Stolen Songbird Review: The Caged Bird Off-Key

By Christina Ladd on

About Christina Ladd

One of the Books & Comics editors at Geekly. She/her. Sailor Rainbow. Glitter and spite and everything bright.

 

Ah, trolls.  They brood under bridges and over 4chan, and now they’ve found another home in pseudo-monarchical France, the setting of Stolen Songbird.
Cecile, a budding chanteuse, knows nothing of trolls as she prepares to leave her farm for the big city, to join her mother as a singer for the National Opera.  But her dreams are put on hold when she’s kidnapped and sold to be a bride to the trolls, deep in the heart of a mountain where they are cursed to remain.  The trolls believe she will free them, and marry her to their prince, Tristan, in a ceremony that leaves them both permanently in touch with the other’s emotions.  Even so, Cecile plots her escape, and along the way comes across secrets upon secrets, revealing the trolls’ capacity for cruelty and for love.

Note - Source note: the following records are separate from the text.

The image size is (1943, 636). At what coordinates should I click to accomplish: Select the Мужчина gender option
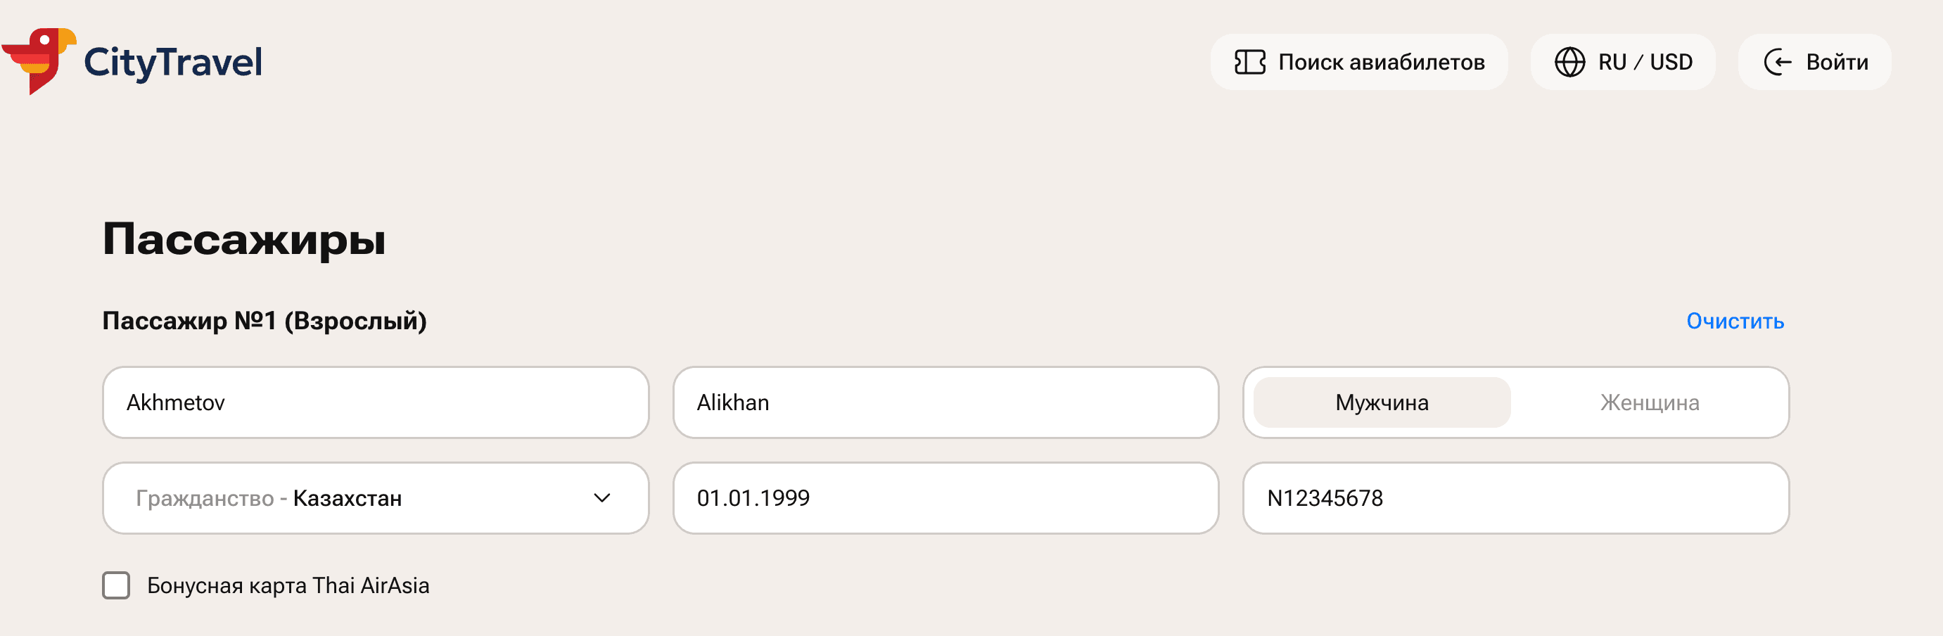pos(1381,403)
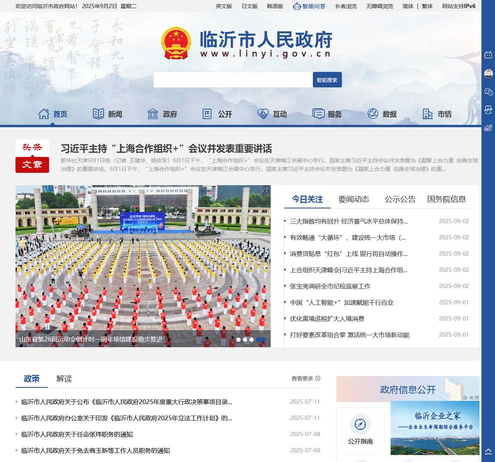Select the 公示公告 tab
Viewport: 495px width, 462px height.
pos(400,199)
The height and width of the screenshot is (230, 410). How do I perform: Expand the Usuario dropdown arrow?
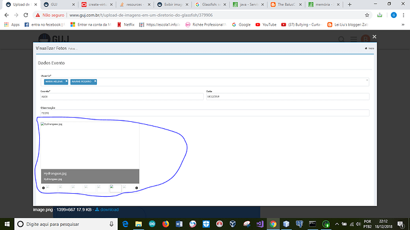point(367,80)
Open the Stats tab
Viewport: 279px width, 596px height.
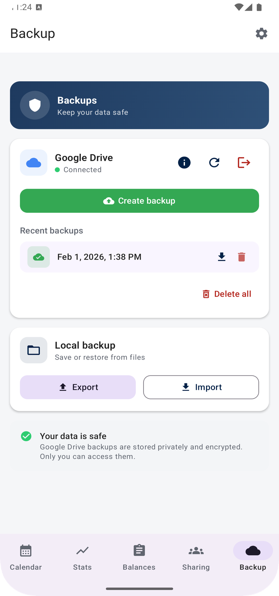[x=82, y=557]
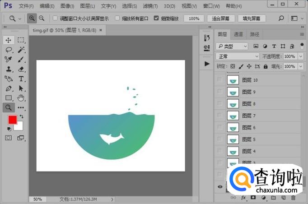Choose the Eraser tool in toolbar
Screen dimensions: 308x204
click(x=21, y=69)
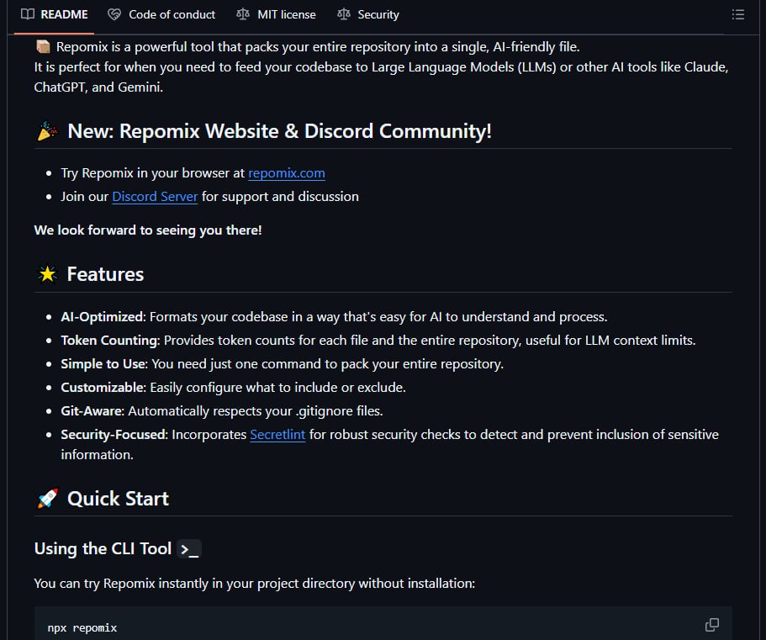Click the heart icon beside Code of conduct
This screenshot has height=640, width=766.
[114, 14]
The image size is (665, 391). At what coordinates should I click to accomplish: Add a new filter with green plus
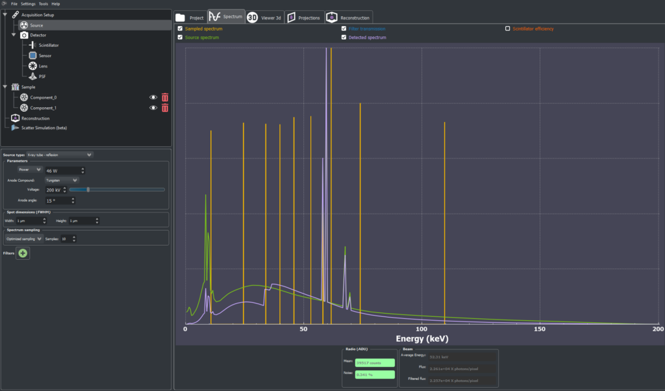[23, 253]
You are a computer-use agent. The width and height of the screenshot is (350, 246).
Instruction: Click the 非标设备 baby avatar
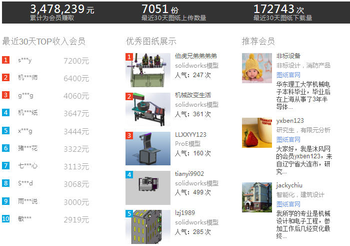[257, 68]
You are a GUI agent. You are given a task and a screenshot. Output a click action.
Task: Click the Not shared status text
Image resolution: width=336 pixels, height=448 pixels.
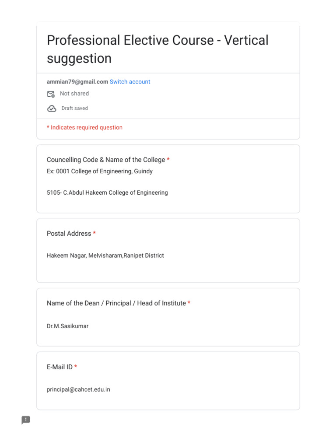click(x=74, y=94)
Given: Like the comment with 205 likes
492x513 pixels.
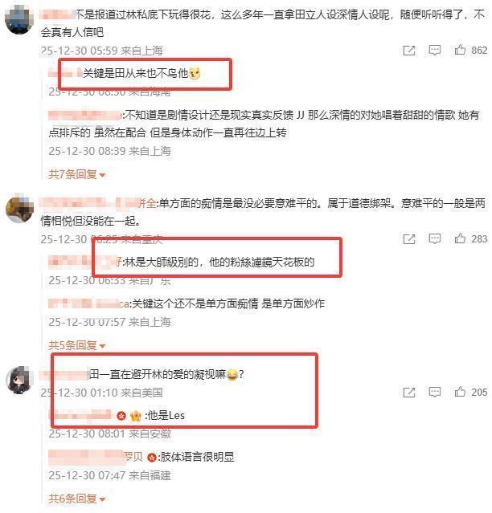Looking at the screenshot, I should [460, 392].
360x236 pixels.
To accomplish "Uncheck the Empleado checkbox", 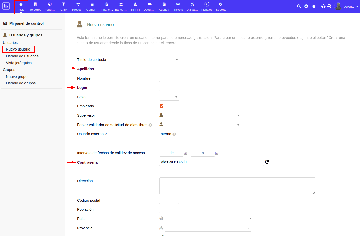I will pos(162,106).

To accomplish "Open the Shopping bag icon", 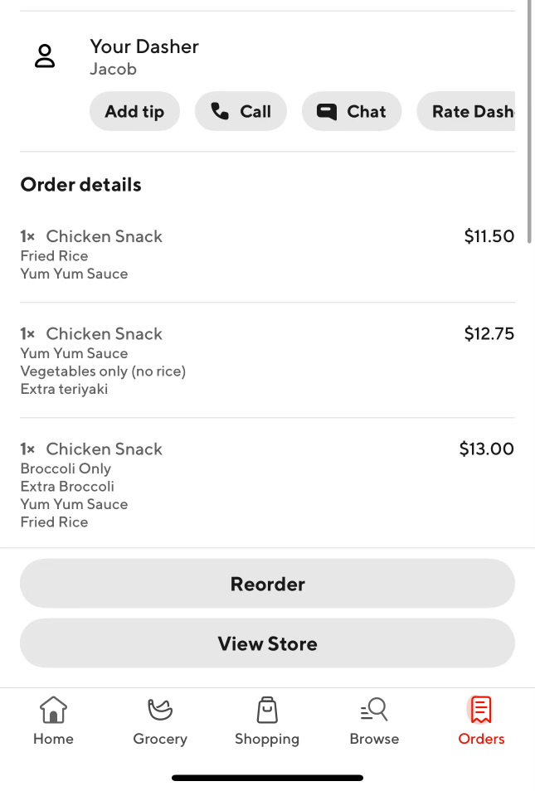I will click(x=267, y=710).
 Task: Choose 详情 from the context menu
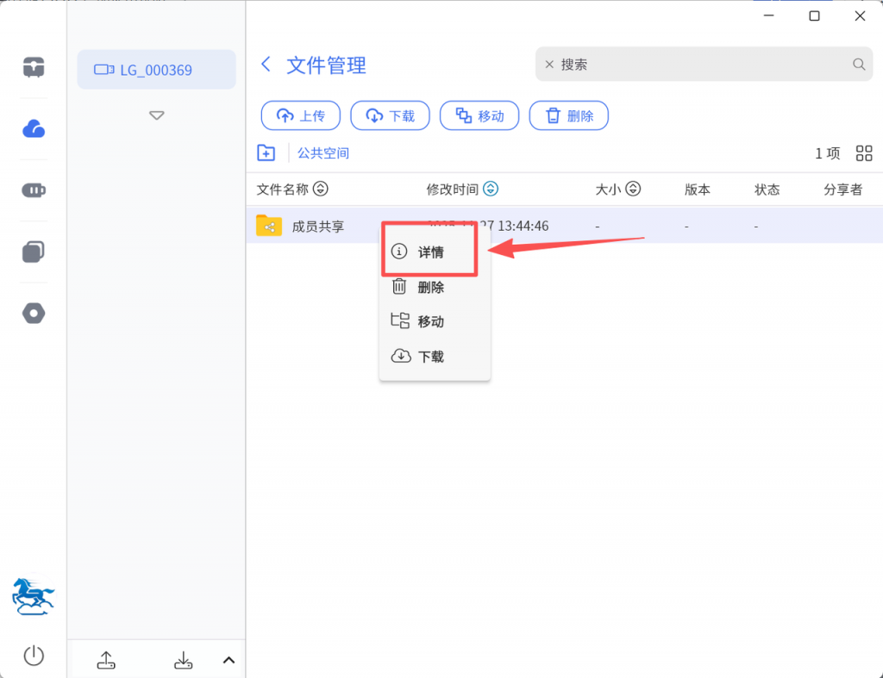[430, 252]
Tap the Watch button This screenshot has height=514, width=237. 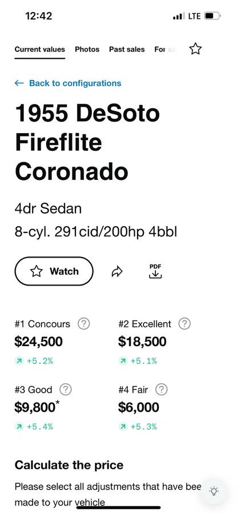(x=54, y=271)
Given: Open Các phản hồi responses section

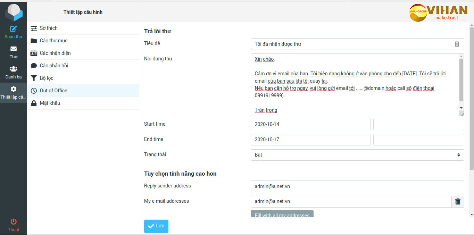Looking at the screenshot, I should (54, 66).
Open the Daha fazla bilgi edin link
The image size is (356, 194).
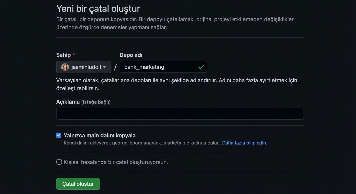[x=244, y=143]
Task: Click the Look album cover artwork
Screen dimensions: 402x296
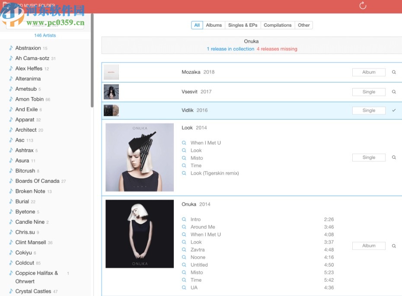Action: (x=140, y=157)
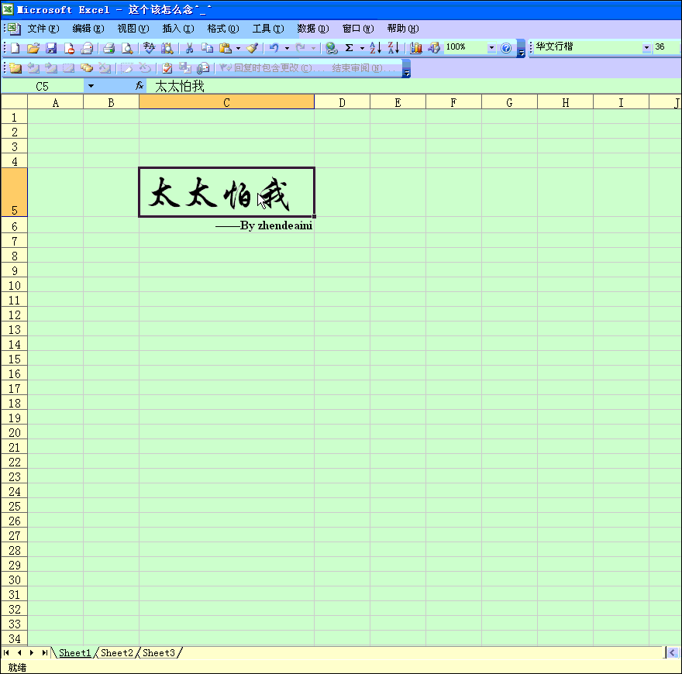This screenshot has width=682, height=674.
Task: Click the Cut scissors icon
Action: [x=188, y=48]
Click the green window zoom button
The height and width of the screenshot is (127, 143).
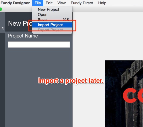(1, 9)
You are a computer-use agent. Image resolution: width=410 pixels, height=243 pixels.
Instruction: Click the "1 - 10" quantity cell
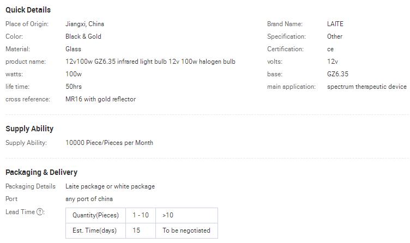coord(141,215)
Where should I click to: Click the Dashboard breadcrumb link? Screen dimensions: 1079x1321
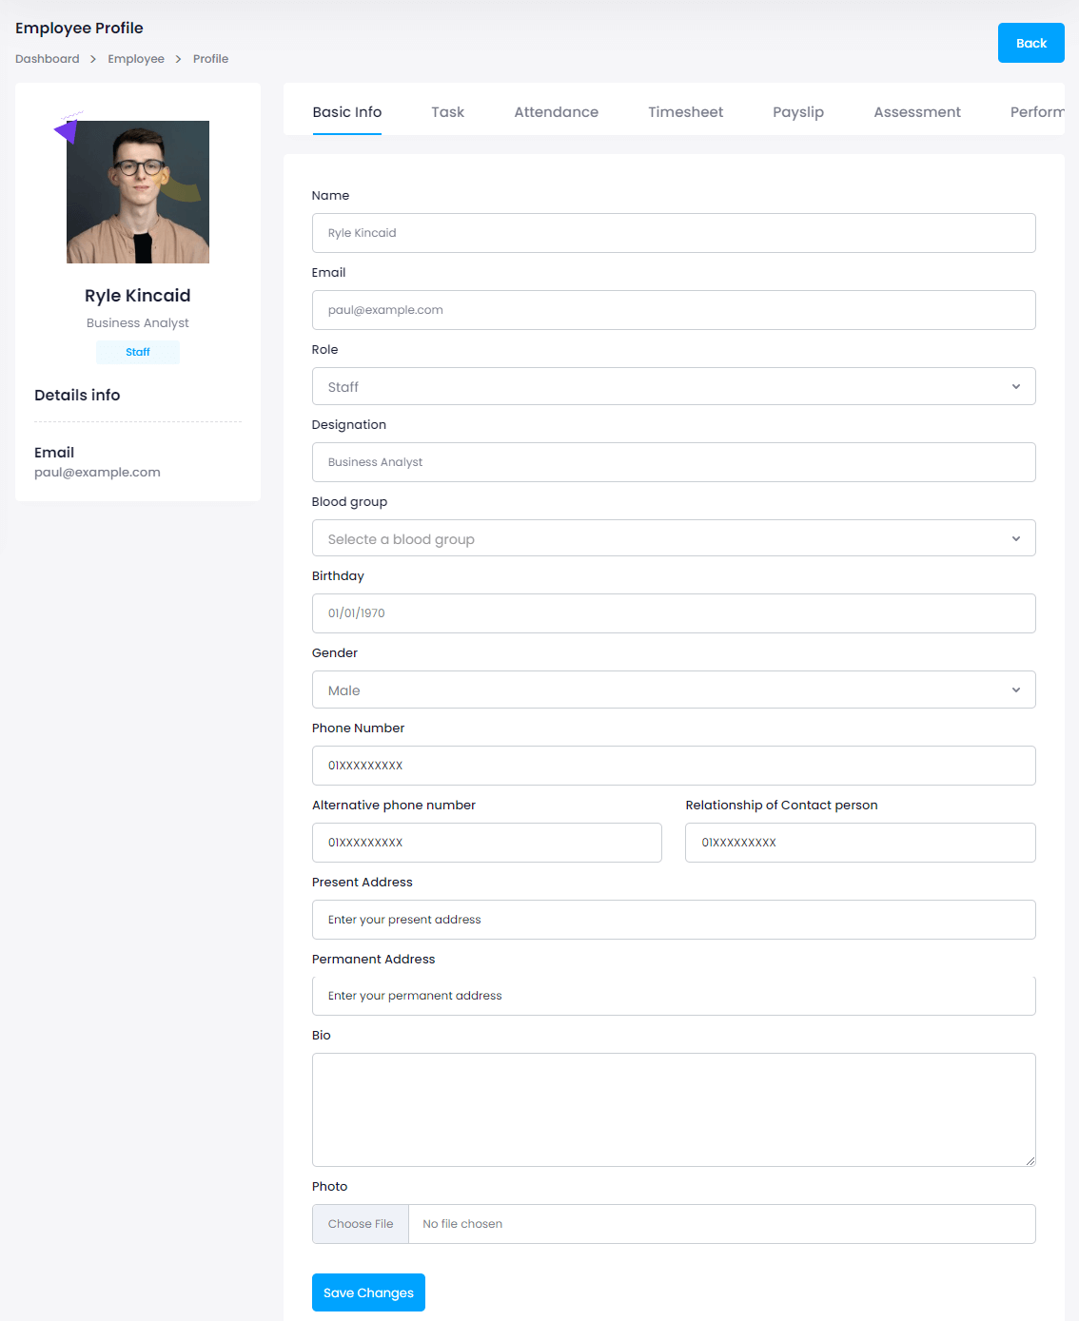point(48,59)
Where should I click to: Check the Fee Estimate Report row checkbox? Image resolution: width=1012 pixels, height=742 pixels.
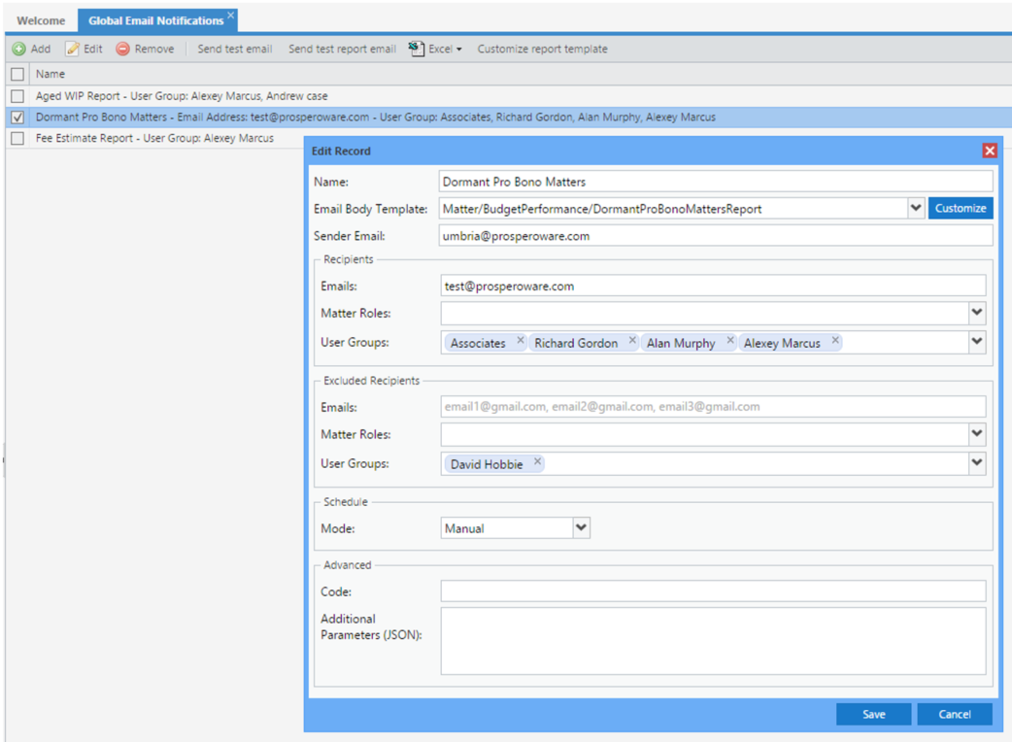17,139
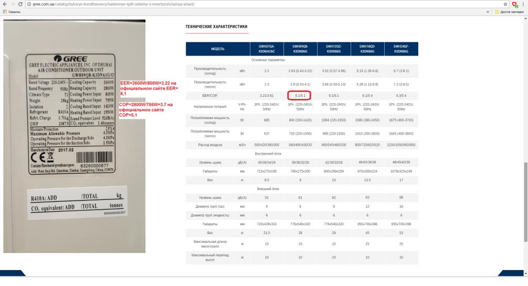The height and width of the screenshot is (286, 528).
Task: Open the Chrome three-dot menu
Action: [523, 4]
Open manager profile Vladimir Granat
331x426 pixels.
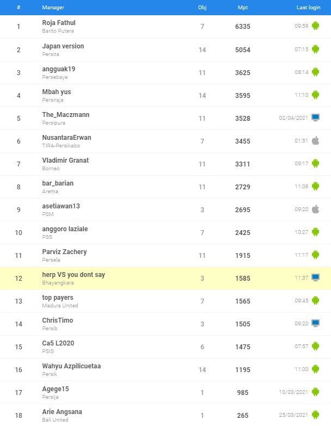[x=65, y=160]
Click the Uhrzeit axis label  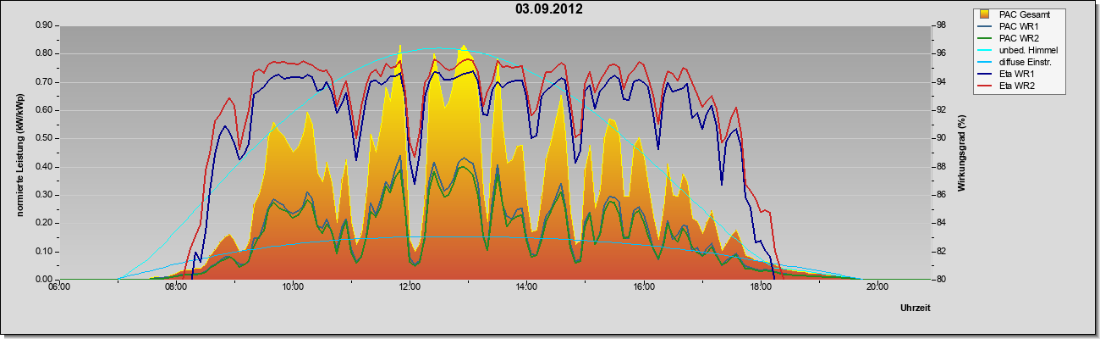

Coming in at a bloated 480 pages, this book probably should have been edited down to about 300, and I know where she could have started: the romance.  The contrived misunderstandings between two people who literally feel what the other person feels become unbelievable very quickly.  I despise this notion that romantic parings must reach their culmination only at the end of the book; it makes for drama barely worthy of the name, and it makes chemistry so hard to maintain.  If all it takes is one misunderstanding to create a huge fight, then what, exactly is making us think that they work?17926775

For Tristan and Cecile, the attraction is in large part physical, which is another disappointment.  The other trolls are malformed by human standards–the queen has a cojoined twin, Tristan’s friends are eight feet tall or are missing limbs or lack bilateral symmetry–but somehow, Tristan is a perfect physical specimen.  As is Cecile’s romantic rival.  It’s not that the characters should have to look a certain way, it’s more that this speaks again to the lack of chemistry between the leads.  Jensen relies too heavily on their (decidedly un-steamy) physical attraction and not enough on their personalities.  Cecile has been training to be a performer, and Tristan a king.  Shouldn’t this create opportunities for them to reflect on their public vs. private personas, or clash over the necessity of the arts, or something other than their mutual secret boners?  (Indie band name alert!)
The city is and its inhabitants would certainly offer any number of topics of conversation.  There’s the slight issue of rebellion brewing, with non-pure-blooded trolls festering with malcontent under the heels of the pure-blooded aristocracy.  Cecile makes strong connections with the downtrodden, as does Tristan, but unlike, say, the Hunger Games, the urgency isn’t there.  There isn’t much urgency anywhere, in fact.  The book’s goals and themes are muddled–it wants to be a tale of radical revolution but also working within the political system, freedom but also being tied to somewhere, of finding beauty but also the high cost of beauty. These aren’t bad aspirations, but Jensen can’t juggle them all, and ends up pulling her characters in too many directions, making them bland.  Tristan does have glimmers of wit, and Cecile has flashes of fire.  When forced to it, neither is bad at politics, but the politics are often occluded by layers of excessive fretting over do-you-like-me-y/n.  They also have some talent with magic, but again, it’s overshadowed.
The magic system had potential–witches and trolls are part of a rich magical tradition that could have played beautifully here–but fizzled for me once it was made clear that it was based on the five elements, and only nominally so.  Jensen simply didn’t have anything new to offer on that well-trodden ground.  There was also the matter of Cecile’s singing, which came into play very early but never went very far.  I kept wishing Brandon Sanderson could get his hands on this and make a system based on octaves, scales, and keys.  Or that I was reading Seraphina, in which music was such an ever-present part of the character’s life and way of relating to the world, rather than just a bit of flavor in dire moments.

This is meant to be the first book in a trilogy, but it’s a toss-up as to whether I’ll move on to the second volume.  There are some elements I would be sad not to see resolved (the witch’s story, the fate of the rebellion), but other things that I can feel making my eyes glaze over already (more “tests” of their love, scheming villains who aren’t very scary).  There’s a lot of good YA Fantasy and Sci-Fi out there, and Jensen will have to refine her storytelling if she wants to compete.

Conclusion: 2/5, potential gone flat.